Hundreds of people are being asked to leave their homes this week because of potential mudslides. The rains continue, the ground is saturated and the water has no place else to go except down the hillsides. All week long our reporters have talked to residents who were ordered to leave and decided to stay. Their reasons for staying are varied- from the lady whose dog is elderly to the man who just knows nothing will happen to him.

I make no judgments about their decision. But it must be a sobering moment when a police officer insists you sign a waiver, stating that if you defy an order to leave, you’re on your own. I have covered firefighters my entire career, and personally I don’t think any of these heroes would turn their backs on someone who needs help, waiver or not.

Is it fair to risk the life of a rescuer who will inevitably come to get you if the worst happens? This is just one of the many moral dilemmas we’ve reported on this week.

In Haiti, doctors are choosing who will live and who will die. Earlier this week, I spoke with CBS News correspondent Dr. Jennifer Ashton who is in Haiti. She is an MD. Dr. Ashton told me she isn’t getting much sleep, because the decision for her to take a nap could mean someone else doesn’t get the chance to be treated by her and could die before she wakes up.

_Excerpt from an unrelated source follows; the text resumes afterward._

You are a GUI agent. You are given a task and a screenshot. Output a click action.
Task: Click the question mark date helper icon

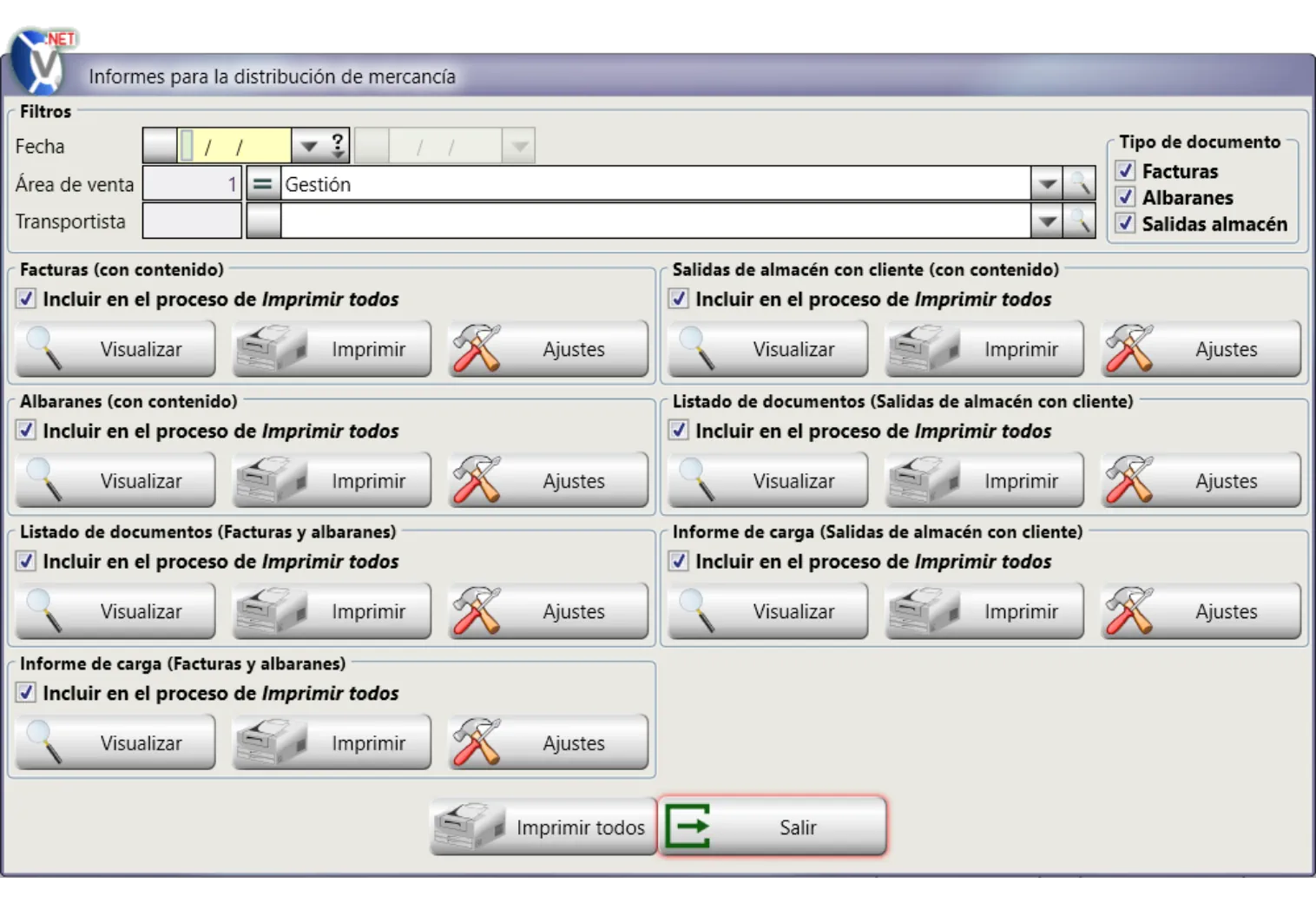pos(338,146)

In June of 2008, I attended the commencement ceremonies of the medical school of Harvard University. My nephew Micah was in that graduating class. It was one of the proudest moments of my life. There was one moment that nearly brought me to tears- when the entire class of 2008 stood up and began to recite the Hippocratic Oath. It is believed to be written by Hippocrates, the father of modern medicine in the early 5th century. A modern version was written by a doctor in 1964. Here is one of my favorite lines:

“I will respect the privacy of my patients, for their problems are not disclosed to me that the world may know. Most especially must I tread with care in matters of life and death. If it is given me to save a life, all thanks. But it may also be within my power to take a life; this awesome responsibility must be faced with great humbleness and awareness of my own frailty. Above all, I must not play at God.”

Fortunately, more and more doctors are arriving in Haiti every day. And million of dollars in donations from ordinary people continue to come in, in spite of the recession. With the quake in Haiti, as with the rains here in SoCal, it’s the reaction of the people that is the most fascinating angle.